◆ **WHAT YOU HAVE TO DO**
Quote the following lines word for word.

◆ **PROVIDED RECORDS**
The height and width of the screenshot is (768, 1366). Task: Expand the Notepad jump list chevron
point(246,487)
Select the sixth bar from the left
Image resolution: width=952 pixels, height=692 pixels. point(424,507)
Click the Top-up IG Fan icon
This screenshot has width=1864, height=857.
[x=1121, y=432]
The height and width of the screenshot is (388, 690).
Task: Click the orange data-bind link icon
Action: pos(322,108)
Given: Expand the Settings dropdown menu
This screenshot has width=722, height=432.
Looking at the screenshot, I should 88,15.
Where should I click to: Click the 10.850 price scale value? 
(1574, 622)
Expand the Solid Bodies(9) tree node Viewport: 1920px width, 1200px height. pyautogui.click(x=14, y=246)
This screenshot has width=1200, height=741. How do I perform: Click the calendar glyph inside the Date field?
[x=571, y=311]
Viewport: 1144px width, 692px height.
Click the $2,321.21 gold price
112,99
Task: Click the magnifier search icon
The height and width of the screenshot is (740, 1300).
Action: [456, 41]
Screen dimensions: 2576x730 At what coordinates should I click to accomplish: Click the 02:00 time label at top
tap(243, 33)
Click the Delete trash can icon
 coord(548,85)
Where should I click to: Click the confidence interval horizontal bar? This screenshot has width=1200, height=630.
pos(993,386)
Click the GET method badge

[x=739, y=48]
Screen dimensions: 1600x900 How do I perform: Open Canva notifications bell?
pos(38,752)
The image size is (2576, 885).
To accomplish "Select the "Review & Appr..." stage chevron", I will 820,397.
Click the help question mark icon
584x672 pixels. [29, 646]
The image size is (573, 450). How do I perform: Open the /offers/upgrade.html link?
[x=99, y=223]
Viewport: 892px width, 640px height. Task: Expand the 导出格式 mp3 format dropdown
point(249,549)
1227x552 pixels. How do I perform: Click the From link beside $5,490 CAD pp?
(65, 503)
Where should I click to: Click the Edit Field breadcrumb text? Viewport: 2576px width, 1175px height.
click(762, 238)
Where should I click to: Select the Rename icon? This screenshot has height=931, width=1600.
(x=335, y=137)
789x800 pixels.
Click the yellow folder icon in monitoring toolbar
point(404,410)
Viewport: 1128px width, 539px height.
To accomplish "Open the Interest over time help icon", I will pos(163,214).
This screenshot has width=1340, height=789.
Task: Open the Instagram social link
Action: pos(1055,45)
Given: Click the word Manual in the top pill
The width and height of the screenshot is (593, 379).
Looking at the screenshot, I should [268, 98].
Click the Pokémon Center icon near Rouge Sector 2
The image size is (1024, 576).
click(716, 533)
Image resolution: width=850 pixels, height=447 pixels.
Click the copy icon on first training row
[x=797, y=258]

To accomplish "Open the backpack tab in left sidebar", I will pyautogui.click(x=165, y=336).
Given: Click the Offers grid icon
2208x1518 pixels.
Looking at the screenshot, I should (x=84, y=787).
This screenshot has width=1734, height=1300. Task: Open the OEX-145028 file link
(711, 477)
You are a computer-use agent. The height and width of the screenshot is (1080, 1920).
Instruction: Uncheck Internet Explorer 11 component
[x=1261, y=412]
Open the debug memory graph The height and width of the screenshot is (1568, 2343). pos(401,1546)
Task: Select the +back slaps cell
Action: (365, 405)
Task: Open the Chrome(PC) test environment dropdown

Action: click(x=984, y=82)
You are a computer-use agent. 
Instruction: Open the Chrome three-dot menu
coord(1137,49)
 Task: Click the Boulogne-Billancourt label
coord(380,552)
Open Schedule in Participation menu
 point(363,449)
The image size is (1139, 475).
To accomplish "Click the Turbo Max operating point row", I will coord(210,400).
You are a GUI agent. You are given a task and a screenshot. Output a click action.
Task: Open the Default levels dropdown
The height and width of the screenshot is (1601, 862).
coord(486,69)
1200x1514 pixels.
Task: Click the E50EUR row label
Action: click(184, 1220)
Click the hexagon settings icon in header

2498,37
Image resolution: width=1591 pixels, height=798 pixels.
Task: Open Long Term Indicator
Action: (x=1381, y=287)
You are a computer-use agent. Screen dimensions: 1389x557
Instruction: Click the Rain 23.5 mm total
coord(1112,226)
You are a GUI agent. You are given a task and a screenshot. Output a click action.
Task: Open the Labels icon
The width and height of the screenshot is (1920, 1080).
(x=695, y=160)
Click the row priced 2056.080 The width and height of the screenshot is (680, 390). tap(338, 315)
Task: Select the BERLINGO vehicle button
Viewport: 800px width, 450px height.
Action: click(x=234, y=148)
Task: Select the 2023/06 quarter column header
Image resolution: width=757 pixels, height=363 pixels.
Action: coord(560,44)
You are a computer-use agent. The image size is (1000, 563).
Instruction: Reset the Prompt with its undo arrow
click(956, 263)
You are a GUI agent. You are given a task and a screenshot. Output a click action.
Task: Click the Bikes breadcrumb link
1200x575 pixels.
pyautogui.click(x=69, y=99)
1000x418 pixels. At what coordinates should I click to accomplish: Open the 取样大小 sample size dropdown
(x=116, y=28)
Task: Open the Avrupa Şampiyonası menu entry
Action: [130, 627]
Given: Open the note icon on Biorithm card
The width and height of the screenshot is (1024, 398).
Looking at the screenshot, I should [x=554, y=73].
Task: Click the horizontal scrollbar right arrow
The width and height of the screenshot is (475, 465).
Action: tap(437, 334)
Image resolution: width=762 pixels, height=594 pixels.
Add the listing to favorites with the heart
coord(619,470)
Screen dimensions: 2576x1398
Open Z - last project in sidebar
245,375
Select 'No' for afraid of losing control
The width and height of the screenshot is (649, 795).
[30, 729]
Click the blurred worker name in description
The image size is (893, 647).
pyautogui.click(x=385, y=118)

◆ **RESPONSE TO THE TASK**
The height and width of the screenshot is (768, 1366). Task: Expand the Notepad jump list chevron
point(246,487)
Select the sixth bar from the left
Image resolution: width=952 pixels, height=692 pixels. point(424,507)
Click the Top-up IG Fan icon
This screenshot has width=1864, height=857.
[x=1121, y=432]
The height and width of the screenshot is (388, 690).
Task: Click the orange data-bind link icon
Action: pos(322,108)
Given: Expand the Settings dropdown menu
This screenshot has width=722, height=432.
Looking at the screenshot, I should 88,15.
Where should I click to: Click the 10.850 price scale value? 
(1574, 622)
Expand the Solid Bodies(9) tree node Viewport: 1920px width, 1200px height. pyautogui.click(x=14, y=246)
This screenshot has width=1200, height=741. How do I perform: Click the calendar glyph inside the Date field?
[x=571, y=311]
Viewport: 1144px width, 692px height.
Click the $2,321.21 gold price
112,99
Task: Click the magnifier search icon
The height and width of the screenshot is (740, 1300).
Action: [456, 41]
Screen dimensions: 2576x730 At what coordinates should I click to accomplish: Click the 02:00 time label at top
tap(243, 33)
Click the Delete trash can icon
 coord(548,85)
Where should I click to: Click the confidence interval horizontal bar? This screenshot has width=1200, height=630.
pos(993,386)
Click the GET method badge

[x=739, y=48]
Screen dimensions: 1600x900 How do I perform: Open Canva notifications bell?
pos(38,752)
The image size is (2576, 885).
To accomplish "Select the "Review & Appr..." stage chevron", I will 820,397.
Click the help question mark icon
584x672 pixels. [29, 646]
The image size is (573, 450). How do I perform: Open the /offers/upgrade.html link?
[x=99, y=223]
Viewport: 892px width, 640px height. Task: Expand the 导出格式 mp3 format dropdown
point(249,549)
1227x552 pixels. How do I perform: Click the From link beside $5,490 CAD pp?
(65, 503)
Where should I click to: Click the Edit Field breadcrumb text? Viewport: 2576px width, 1175px height.
click(762, 238)
Where should I click to: Select the Rename icon? This screenshot has height=931, width=1600.
(x=335, y=137)
789x800 pixels.
Click the yellow folder icon in monitoring toolbar
point(404,410)
Viewport: 1128px width, 539px height.
To accomplish "Open the Interest over time help icon", I will pos(163,214).
This screenshot has width=1340, height=789.
Task: Open the Instagram social link
Action: pos(1055,45)
Given: Click the word Manual in the top pill
The width and height of the screenshot is (593, 379).
Looking at the screenshot, I should [268, 98].
Click the Pokémon Center icon near Rouge Sector 2
The image size is (1024, 576).
click(716, 533)
Image resolution: width=850 pixels, height=447 pixels.
Click the copy icon on first training row
[x=797, y=258]

To accomplish "Open the backpack tab in left sidebar", I will pyautogui.click(x=165, y=336).
Given: Click the Offers grid icon
2208x1518 pixels.
Looking at the screenshot, I should (x=84, y=787).
This screenshot has width=1734, height=1300. Task: Open the OEX-145028 file link
(711, 477)
You are a computer-use agent. The height and width of the screenshot is (1080, 1920).
Instruction: Uncheck Internet Explorer 11 component
[x=1261, y=412]
Open the debug memory graph The height and width of the screenshot is (1568, 2343). pos(401,1546)
Task: Select the +back slaps cell
Action: (365, 405)
Task: Open the Chrome(PC) test environment dropdown

Action: click(x=984, y=82)
You are a computer-use agent. 
Instruction: Open the Chrome three-dot menu
coord(1137,49)
 Task: Click the Boulogne-Billancourt label
coord(380,552)
Open Schedule in Participation menu
 point(363,449)
The image size is (1139, 475).
To accomplish "Click the Turbo Max operating point row", I will coord(210,400).
You are a GUI agent. You are given a task and a screenshot. Output a click action.
Task: Open the Default levels dropdown
The height and width of the screenshot is (1601, 862).
coord(486,69)
1200x1514 pixels.
Task: Click the E50EUR row label
Action: click(184, 1220)
Click the hexagon settings icon in header

2498,37
Image resolution: width=1591 pixels, height=798 pixels.
Task: Open Long Term Indicator
Action: (x=1381, y=287)
You are a computer-use agent. Screen dimensions: 1389x557
Instruction: Click the Rain 23.5 mm total
coord(1112,226)
You are a GUI agent. You are given a task and a screenshot. Output a click action.
Task: Open the Labels icon
The width and height of the screenshot is (1920, 1080).
(x=695, y=160)
Click the row priced 2056.080 The width and height of the screenshot is (680, 390). tap(338, 315)
Task: Select the BERLINGO vehicle button
Viewport: 800px width, 450px height.
Action: click(x=234, y=148)
Task: Select the 2023/06 quarter column header
Image resolution: width=757 pixels, height=363 pixels.
Action: coord(560,44)
You are a computer-use agent. The image size is (1000, 563).
Instruction: Reset the Prompt with its undo arrow
click(956, 263)
You are a GUI agent. You are given a task and a screenshot. Output a click action.
Task: Click the Bikes breadcrumb link
1200x575 pixels.
pyautogui.click(x=69, y=99)
1000x418 pixels. At what coordinates should I click to accomplish: Open the 取样大小 sample size dropdown
(x=116, y=28)
Task: Open the Avrupa Şampiyonası menu entry
Action: [130, 627]
Given: Open the note icon on Biorithm card
The width and height of the screenshot is (1024, 398).
Looking at the screenshot, I should [x=554, y=73].
Task: Click the horizontal scrollbar right arrow
The width and height of the screenshot is (475, 465).
Action: tap(437, 334)
Image resolution: width=762 pixels, height=594 pixels.
Add the listing to favorites with the heart
coord(619,470)
Screen dimensions: 2576x1398
Open Z - last project in sidebar
245,375
Select 'No' for afraid of losing control
The width and height of the screenshot is (649, 795).
[30, 729]
Click the blurred worker name in description
The image size is (893, 647).
pyautogui.click(x=385, y=118)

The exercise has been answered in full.